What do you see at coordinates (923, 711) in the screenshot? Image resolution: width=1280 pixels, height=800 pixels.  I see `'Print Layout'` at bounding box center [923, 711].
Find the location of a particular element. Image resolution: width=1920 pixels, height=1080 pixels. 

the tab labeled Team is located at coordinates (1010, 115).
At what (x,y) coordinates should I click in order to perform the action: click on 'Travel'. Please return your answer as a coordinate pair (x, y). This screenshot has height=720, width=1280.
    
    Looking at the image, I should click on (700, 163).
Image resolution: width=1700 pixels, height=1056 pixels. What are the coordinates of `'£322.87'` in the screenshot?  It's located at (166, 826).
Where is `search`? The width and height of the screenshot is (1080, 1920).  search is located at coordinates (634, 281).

--- --- ---

> **Exercise prompt**
Convert every line above, from the start of the rows down through the line containing "Looking at the", into a JSON list of strings with one string per line, omitting blank lines.

> **Response for this exercise**
[
  "What do you see at coordinates (923, 711) in the screenshot? Image resolution: width=1280 pixels, height=800 pixels.  I see `'Print Layout'` at bounding box center [923, 711].",
  "Find the location of a particular element. Image resolution: width=1920 pixels, height=1080 pixels. ",
  "the tab labeled Team is located at coordinates (1010, 115).",
  "At what (x,y) coordinates should I click in order to perform the action: click on 'Travel'. Please return your answer as a coordinate pair (x, y). This screenshot has height=720, width=1280.",
  "    Looking at the image, I should click on (700, 163)."
]